Monday, October 29, 2007
~~
My phone rings and finally, after a few nights' hard work, it got through.
A seemingly tired and worn out you spoke through the line.
Surprisingly, work is still on for you just slightly after midnight.
Nothing much about me is conversed.
It's mainly about you and difficulties beseiging you in life.
I'm contented though. Just to know at least, there's something I could do to help.
That is to listen. =)
~~
A spark. All it takes for a frozen heart to burn again.
A spark. All it takes for a wandering mind to find its path.
Mainly it's for you.
Maybe it's for me too.
Perhaps all for me. It's me thinking on my own pursuit all along though.
But let's hope this fire rekindled in me do last.
Let's pray that this fire in me help me to change.
To change myself before I could do any changes to the world I live in.
I desperately need to accelerate back on my plans.
2 years or more of wandering, coupled with many more years of slow advancement.

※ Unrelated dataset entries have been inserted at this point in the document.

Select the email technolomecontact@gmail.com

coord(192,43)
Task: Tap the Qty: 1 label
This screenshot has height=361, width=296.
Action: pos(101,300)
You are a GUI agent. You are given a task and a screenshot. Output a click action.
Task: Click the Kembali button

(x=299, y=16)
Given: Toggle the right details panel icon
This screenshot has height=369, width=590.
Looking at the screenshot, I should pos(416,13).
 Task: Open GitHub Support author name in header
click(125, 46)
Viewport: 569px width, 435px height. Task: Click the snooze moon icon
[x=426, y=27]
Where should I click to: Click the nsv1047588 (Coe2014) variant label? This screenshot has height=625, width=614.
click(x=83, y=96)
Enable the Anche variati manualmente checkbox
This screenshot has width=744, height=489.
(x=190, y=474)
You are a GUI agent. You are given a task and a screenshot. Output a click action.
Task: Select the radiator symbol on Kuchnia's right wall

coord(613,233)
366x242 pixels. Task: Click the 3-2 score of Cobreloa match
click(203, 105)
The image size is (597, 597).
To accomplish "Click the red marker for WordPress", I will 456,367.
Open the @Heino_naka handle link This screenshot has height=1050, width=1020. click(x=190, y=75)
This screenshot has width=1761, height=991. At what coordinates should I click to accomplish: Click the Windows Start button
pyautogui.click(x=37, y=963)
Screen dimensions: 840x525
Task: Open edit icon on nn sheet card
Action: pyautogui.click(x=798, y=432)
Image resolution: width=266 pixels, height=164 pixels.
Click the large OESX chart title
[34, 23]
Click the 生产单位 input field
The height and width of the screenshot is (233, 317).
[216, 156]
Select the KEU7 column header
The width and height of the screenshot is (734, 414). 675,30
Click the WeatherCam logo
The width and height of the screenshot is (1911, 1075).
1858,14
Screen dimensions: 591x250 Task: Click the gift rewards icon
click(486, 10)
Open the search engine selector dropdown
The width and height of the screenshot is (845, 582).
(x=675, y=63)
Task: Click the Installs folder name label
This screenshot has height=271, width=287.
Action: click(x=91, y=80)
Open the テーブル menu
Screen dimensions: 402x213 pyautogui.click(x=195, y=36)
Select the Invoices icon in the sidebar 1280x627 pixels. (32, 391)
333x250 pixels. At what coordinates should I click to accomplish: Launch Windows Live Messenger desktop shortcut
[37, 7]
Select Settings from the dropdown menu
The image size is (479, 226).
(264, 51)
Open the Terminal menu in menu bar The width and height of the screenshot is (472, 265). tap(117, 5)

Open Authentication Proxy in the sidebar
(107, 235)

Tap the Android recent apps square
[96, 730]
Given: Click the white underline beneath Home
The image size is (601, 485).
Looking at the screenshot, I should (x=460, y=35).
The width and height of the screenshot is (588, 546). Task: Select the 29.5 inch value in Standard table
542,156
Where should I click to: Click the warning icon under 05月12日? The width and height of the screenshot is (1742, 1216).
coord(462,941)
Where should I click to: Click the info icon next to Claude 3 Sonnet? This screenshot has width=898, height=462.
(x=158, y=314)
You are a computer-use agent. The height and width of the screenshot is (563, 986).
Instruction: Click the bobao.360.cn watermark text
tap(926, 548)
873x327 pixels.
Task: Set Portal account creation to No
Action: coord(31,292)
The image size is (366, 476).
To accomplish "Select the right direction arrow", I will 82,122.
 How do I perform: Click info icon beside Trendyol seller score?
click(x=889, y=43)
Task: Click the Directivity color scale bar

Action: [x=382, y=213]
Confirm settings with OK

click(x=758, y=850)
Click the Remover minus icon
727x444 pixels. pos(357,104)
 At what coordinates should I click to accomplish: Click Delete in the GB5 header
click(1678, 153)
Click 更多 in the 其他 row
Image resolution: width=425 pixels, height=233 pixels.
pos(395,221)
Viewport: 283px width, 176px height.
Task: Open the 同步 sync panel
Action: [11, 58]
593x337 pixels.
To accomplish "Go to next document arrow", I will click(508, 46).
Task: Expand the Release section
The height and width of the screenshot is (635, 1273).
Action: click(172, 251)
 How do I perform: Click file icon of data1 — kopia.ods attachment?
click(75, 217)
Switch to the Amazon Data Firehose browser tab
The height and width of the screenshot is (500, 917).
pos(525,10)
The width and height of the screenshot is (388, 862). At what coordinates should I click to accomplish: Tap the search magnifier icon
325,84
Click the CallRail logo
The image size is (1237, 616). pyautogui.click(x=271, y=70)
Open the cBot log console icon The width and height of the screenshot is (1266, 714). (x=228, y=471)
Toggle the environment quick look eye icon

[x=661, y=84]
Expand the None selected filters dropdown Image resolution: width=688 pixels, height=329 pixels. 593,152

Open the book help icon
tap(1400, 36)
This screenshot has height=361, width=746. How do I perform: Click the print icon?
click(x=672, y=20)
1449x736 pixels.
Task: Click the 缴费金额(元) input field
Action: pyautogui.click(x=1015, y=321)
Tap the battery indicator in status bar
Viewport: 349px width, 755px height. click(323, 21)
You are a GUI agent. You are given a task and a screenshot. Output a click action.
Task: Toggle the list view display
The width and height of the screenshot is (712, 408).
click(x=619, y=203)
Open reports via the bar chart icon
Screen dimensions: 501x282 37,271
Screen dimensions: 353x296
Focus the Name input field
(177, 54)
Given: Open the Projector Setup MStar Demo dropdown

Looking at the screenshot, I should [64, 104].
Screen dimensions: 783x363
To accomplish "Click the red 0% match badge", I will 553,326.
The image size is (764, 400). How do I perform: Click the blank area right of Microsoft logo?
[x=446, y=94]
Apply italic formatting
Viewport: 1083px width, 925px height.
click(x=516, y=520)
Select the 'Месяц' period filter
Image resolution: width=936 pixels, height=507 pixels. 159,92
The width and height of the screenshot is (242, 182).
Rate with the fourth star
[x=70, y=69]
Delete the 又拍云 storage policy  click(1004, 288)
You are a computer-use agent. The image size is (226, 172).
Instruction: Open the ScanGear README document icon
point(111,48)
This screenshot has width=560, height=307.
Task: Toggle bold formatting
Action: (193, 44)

Maybe too late to catch up. To late to be able to catch you.
But it's worth trying. I got nothing else greater to seek anyway.
I do foresee. It's as if you made me regain the ability to think again.
I do plan. But it would take some time to have effects.
I do hope. That I ain't to late to turn the tables around.
No one might understand what I have just posted.
But do pray. Anyone. At least for me. That the fire in me, dont vanish.
Please don't. For I am afraid of the dark. Of the path you just brought me out.
Let the light of that path you paved shine on. Let me walk, no, sprint on.
I'll reach you someday =) Just wait.